In early 2011 DOE implemented what was essentially a $125 million cap on its financial liability for the SPRU environmental remediation, which is now winding down with an eye toward completion this year. A hurricane and other unforeseen factors drove the contract’s cost to the department to $180 million as of January 2018, due partly to changes in the scope of work, according to a recent audit from the DOE Office of Inspector General.
The department still has responsibility “for funding hillside stabilization as a result of tropical storms Irene and Lee,” according to DOE’s fiscal 2019 budget justification. But the document says DOE is not responsible for extra costs or delays not caused by the government.
URS blames the changed scope of work for most of the extra costs, which it says have pushed the entire project above $400 million. It is in alternate dispute resolution with DOE over what should and should not be covered by the cost cap.
AECOM indicated in a filing with the Securities and Exchange Commission earlier this year it could not assure investors how the dispute will be resolved.
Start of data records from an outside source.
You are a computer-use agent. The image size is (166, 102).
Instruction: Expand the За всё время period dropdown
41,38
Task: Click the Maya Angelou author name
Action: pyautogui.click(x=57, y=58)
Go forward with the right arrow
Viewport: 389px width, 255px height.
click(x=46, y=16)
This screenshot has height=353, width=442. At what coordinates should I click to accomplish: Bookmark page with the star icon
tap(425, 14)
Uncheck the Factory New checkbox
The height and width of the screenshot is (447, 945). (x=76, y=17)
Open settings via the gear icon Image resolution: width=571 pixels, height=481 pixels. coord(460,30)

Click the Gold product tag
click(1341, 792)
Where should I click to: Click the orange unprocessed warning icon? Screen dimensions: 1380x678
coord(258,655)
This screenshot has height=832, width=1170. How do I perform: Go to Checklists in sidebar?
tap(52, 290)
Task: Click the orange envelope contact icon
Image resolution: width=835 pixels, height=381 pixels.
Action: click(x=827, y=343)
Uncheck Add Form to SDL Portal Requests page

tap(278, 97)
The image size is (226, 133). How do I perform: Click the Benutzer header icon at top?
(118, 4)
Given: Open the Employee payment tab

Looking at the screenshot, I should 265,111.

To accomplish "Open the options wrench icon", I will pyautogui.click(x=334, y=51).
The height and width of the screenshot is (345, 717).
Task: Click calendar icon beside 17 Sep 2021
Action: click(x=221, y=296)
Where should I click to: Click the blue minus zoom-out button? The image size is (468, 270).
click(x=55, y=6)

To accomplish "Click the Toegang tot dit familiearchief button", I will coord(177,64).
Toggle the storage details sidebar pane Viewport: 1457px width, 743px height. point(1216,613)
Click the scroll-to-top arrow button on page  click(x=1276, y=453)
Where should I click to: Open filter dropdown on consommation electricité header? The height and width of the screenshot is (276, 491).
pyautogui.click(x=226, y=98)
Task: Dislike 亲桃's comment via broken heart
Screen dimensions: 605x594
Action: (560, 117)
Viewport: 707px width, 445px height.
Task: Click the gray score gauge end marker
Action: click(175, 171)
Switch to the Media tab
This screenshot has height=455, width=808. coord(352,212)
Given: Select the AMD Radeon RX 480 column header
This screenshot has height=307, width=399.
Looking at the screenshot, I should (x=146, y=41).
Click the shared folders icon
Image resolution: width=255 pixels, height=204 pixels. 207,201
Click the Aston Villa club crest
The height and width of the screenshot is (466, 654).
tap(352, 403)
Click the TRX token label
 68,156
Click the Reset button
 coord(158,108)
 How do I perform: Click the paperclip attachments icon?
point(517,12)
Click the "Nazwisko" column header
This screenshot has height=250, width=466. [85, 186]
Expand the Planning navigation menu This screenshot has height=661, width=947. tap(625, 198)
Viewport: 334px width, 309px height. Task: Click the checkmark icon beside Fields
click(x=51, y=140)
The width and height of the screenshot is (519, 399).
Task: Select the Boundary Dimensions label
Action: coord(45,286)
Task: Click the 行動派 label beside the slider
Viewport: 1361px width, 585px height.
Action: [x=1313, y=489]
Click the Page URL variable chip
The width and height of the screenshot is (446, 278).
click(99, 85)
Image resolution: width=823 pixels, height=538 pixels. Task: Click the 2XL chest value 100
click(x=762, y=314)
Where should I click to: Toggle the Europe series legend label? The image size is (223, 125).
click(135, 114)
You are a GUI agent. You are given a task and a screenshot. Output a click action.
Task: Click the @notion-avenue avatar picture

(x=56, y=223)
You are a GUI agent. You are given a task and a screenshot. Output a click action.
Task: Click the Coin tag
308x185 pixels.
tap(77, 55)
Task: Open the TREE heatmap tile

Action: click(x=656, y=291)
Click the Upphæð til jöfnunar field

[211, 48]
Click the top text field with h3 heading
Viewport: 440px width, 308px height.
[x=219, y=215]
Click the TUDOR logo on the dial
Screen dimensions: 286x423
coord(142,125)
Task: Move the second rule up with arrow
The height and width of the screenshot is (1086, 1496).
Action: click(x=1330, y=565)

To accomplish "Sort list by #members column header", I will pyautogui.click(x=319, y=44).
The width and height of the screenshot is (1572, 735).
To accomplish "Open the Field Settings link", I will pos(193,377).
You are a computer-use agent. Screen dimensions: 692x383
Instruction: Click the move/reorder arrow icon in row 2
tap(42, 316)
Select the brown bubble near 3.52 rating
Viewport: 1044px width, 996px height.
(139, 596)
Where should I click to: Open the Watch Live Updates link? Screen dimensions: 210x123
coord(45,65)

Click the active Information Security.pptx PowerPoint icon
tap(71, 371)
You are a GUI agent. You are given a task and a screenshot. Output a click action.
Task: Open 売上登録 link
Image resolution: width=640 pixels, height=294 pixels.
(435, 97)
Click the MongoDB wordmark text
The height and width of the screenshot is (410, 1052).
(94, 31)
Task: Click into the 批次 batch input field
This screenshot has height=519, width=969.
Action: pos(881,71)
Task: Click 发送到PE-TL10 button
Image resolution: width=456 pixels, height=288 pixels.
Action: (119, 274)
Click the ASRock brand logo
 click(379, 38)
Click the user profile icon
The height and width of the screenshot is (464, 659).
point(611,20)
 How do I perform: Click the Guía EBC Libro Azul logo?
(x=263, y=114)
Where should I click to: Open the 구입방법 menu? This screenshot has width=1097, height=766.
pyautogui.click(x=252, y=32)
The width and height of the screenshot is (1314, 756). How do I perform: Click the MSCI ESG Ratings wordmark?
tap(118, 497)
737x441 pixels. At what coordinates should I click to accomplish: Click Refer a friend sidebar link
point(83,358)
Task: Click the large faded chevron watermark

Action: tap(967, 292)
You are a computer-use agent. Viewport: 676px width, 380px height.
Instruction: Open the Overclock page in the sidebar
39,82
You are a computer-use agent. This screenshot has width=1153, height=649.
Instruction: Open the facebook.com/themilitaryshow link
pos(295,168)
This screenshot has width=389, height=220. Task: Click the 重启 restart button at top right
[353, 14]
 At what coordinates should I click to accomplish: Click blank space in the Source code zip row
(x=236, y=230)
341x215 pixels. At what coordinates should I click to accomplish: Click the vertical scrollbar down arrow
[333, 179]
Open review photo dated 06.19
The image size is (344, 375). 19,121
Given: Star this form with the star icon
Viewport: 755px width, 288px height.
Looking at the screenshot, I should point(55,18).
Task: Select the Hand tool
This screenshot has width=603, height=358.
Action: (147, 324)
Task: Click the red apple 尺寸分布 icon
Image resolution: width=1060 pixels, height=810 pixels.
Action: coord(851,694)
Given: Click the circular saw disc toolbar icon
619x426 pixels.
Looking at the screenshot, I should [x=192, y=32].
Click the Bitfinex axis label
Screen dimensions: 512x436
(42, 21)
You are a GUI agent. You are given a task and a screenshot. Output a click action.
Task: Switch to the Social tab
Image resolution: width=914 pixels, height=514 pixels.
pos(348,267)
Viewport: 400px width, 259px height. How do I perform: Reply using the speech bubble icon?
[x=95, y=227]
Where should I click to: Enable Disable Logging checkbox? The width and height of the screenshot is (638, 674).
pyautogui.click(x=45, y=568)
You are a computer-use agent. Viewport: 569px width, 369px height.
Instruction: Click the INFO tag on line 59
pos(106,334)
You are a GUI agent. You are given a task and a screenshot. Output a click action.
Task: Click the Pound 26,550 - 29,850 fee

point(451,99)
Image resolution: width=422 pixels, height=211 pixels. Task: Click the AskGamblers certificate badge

The document also did not predict when a ruling might be made.
Within the past week, DOE applied to the New York state Department of Environmental Conservation for a permit to store TRU waste at the deactivated site in Schenectady County for research on chemical separation of plutonium and uranium, DEC spokesman Rick Georgeson said Monday.
Because it doesn’t yet have a permitted storage area, SPRU has since 2015 received a series of 30-day extensions for generator storage of the mixed TRU waste, the DOE budget request says. The waste is currently stored outside in Conex boxes, a type of shipping container.
The waste includes equipment, system components, residues from sumps, walls, piping insulation, and other materials, Georgeson said by email Thursday. It is currently shielded with lead and placed inside 55- or 85-gallon drums within the Conex boxes. Georgeson said the material is due to be moved to DOE’s Waste Isolation Pilot Plant in New Mexico by 2025.
Cleanup at SPRU would get $15 million under the fiscal 2019 DOE budget request, over $11 million more than the $3.6 million in the fiscal 2017 enacted level. FY18 number? In addition to “contractor demobilization and closeout activities,” the additional funds would pay for interim on-site storage of the TRU waste.
The transuranic waste resulted from teardown and decontamination of SPRU’s H2 and G2 buildings. There are 24 containers considered potential transuranic waste, 22 of which hold mixed Resource Conservation and Recovery Act hazardous waste regulated by New York, according to the budget document.